Monday, December 18, 2017

Photography Book: A Life In Photography by Edward Steichen

I'm in a period right now where not much is getting done with my own shooting. My father is fighting cancer. He is 88 years old now, and a little weaker every day. When I'm not at my job, which has nothing to do with photography, I'm staying close to my parents. One of my aunts passed recently, leaving behind an extensive personal library and had many great books on painting and photography. This gives me the opportunity to stay active by studying great photographers and blogging. I'm attempting a systematic approach to studying these books. I began with Stieglitz, now on to Edward Steichen. This fantastic book written by Steichen, full of quality reproductions of his work, traces his career from 1895 up to 1963. The story of Steichen's career is the story of how how the art of photography changed and developed  over the course of the early and mid 20th century.
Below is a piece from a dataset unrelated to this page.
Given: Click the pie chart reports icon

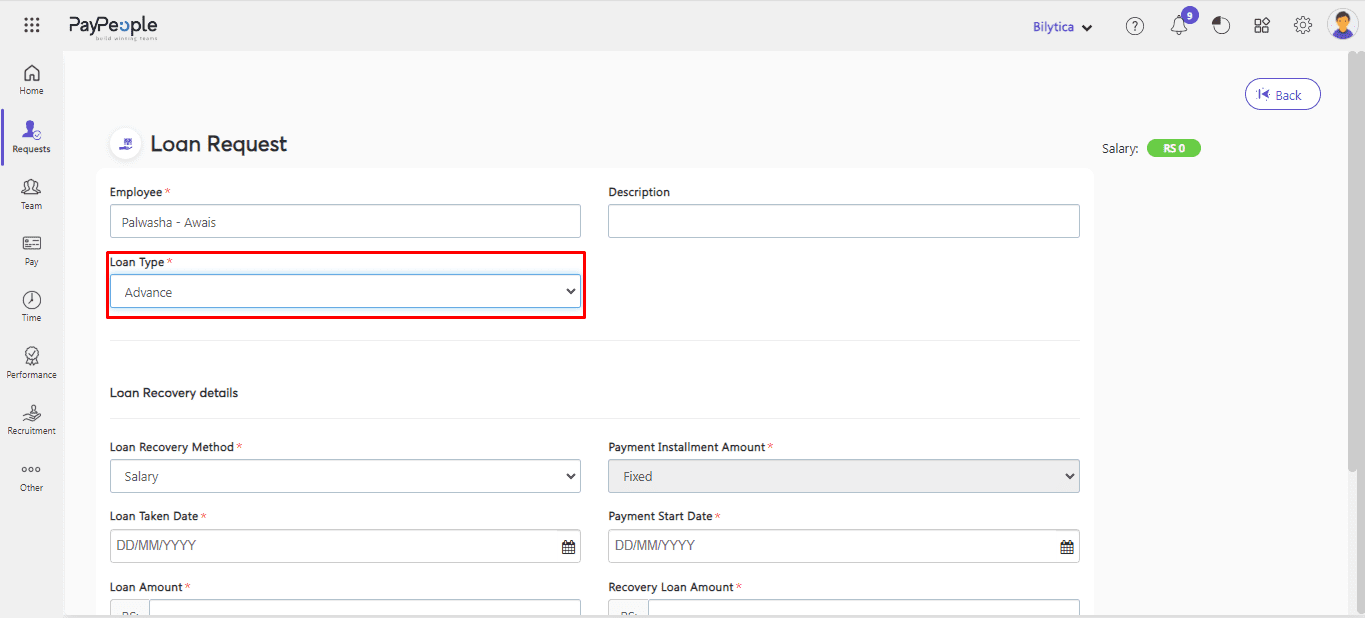Looking at the screenshot, I should 1221,27.
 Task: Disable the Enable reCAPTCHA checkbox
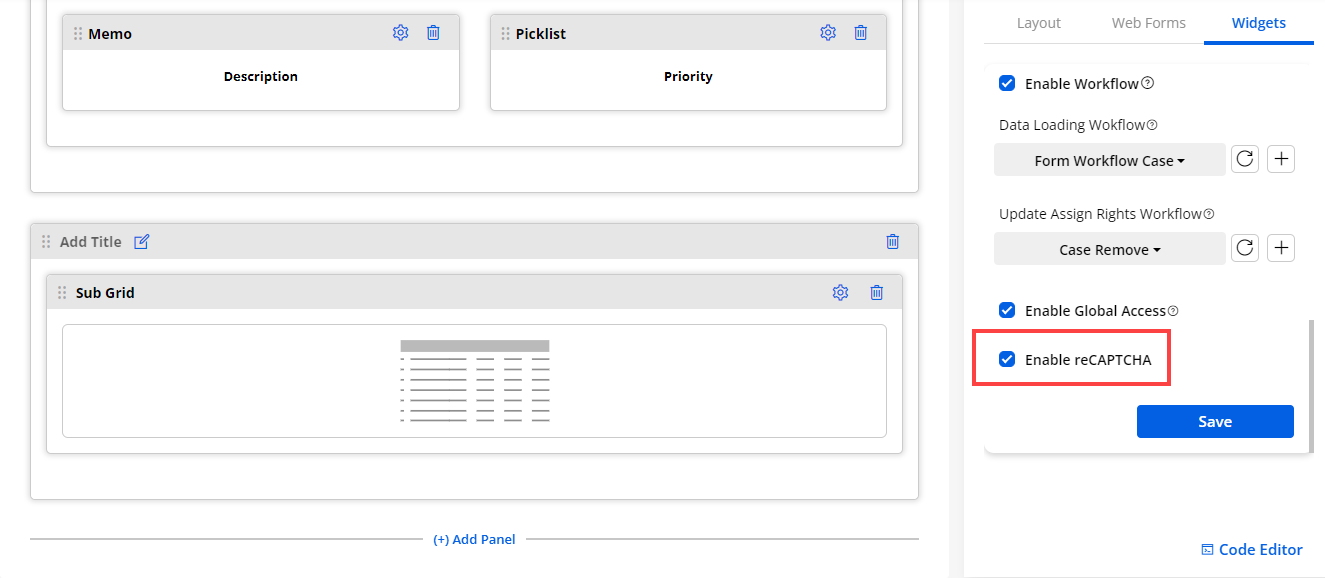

Steichen was born in 1879 in Luxembourg and Settled in Michigan with his parents in 1881. He had one sister, Lillian, a writer, who would marry the Poet Carl Sandburg in 1908. Steichen first picked up a camera in 1895. He was bitten by the photo bug and began to teach himself printing. His first work was very atmospheric. He used his camera to capture the emotion of moments instead of attempting to make an accurate recording. He liked to shoot by moonlight and to intentionally throw his camera out of focus.



He quit a decent paying job at a lithographic company in 1900, and with a friend, he went to travel in Europe and go to art school. Stopping in New York City, he introduced himself to Alfred Stieglitz, and became involved with the Photo-Secession movement. While in France, he came up with the idea of traveling the continent and making photographic portraits of the great artists of the day. Steichen was not afraid to go dark. His photos were studies of darkness and shadow permeated by bright clusters of interest. His photos invite the views in to study the subtle detail in his shadows. 

Portrait of Auguste Rodin with Le Penseur by Steichen

When Steichen returned to America, he looked up Stieglitz in New York and eventually opened up a small portrait studio at 291 5th Avenue. 291 Would become the home of Stieglitz's "The Little Galleries of the Photo-Secession". Steichen quickly became the go-to portrait photographer of anyone-who-was-anyone in America. When the U.S. entered the first world war, he received an army commission and joined the fledgling air reconnaissance unit. He hated the war, and the fact that the photographs he was responsible for told the Army where to drop bombs on people depressed him, but the challenges of figuring out how to take sharp photographs from a bucking aircraft 10,000 feet off the ground impacted his later work.

After the war, he settled in France and entered a period of experimentation, a period he referred to as an "apprenticeship". He worked on methods of suggesting a feeling of physical weight to the objects that he photographed. Photographing natural objects, he looked at spirals and brought the idea of the "Golden Section" into photography. 


1923 began a commercial, fashion, and advertising period in which Steichen photographed for Vogue and Vanity Fair. This lasted until 1938 when the work had become routine and stifling. He spent World War Two working for the Navy Department and was placed in command of all Navy combat photography. He was on board the U.S.S. Lexington when it was damaged by a torpedo. The post-war period found Steichen as director of the photography department in the Museum of Modern Art. During this tenure, he created one of the defining exhibitions in the history of photography known as "The Family of Man". I will be exploring the accompanying book to "The Family of Man" in a later post.

From the 1880s to the 1960s, from pictoral photography to social documentary photography, Edward Stiechen was a guiding hand that led photography into the modern art form that it is today. This monograph, if you can find it a great work that anyone interested in photography should own.